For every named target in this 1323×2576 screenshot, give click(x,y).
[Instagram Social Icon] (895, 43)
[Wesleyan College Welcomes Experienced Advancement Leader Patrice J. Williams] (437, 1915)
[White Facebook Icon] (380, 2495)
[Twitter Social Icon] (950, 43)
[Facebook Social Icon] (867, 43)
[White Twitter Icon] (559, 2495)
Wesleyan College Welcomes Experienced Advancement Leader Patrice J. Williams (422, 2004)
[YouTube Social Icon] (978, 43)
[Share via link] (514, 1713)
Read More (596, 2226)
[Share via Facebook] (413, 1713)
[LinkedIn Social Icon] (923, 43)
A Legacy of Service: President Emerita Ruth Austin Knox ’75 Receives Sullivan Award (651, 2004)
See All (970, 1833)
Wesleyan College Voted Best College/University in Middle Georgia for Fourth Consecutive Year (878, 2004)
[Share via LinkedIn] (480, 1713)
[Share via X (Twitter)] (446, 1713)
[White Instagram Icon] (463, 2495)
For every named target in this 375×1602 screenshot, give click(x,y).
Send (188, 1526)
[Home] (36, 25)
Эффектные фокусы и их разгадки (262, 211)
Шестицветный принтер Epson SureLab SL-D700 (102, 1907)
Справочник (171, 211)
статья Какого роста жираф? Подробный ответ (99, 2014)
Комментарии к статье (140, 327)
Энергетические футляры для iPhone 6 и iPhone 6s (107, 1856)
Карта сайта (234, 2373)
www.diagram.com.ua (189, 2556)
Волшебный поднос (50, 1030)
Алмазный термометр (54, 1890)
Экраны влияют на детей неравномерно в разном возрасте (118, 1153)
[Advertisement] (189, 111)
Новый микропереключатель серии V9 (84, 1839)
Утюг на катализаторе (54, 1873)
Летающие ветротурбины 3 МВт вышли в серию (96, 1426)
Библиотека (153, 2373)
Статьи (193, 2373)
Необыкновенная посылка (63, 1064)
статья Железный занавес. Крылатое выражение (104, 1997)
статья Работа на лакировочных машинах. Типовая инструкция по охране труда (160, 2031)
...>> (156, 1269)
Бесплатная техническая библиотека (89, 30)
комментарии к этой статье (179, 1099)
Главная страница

__Task requirements__: Using the listing above, list every line in which the string "Facebook" occurs.

__Result of the exercise__:
[White Facebook Icon] (380, 2495)
[Facebook Social Icon] (867, 43)
[Share via Facebook] (413, 1713)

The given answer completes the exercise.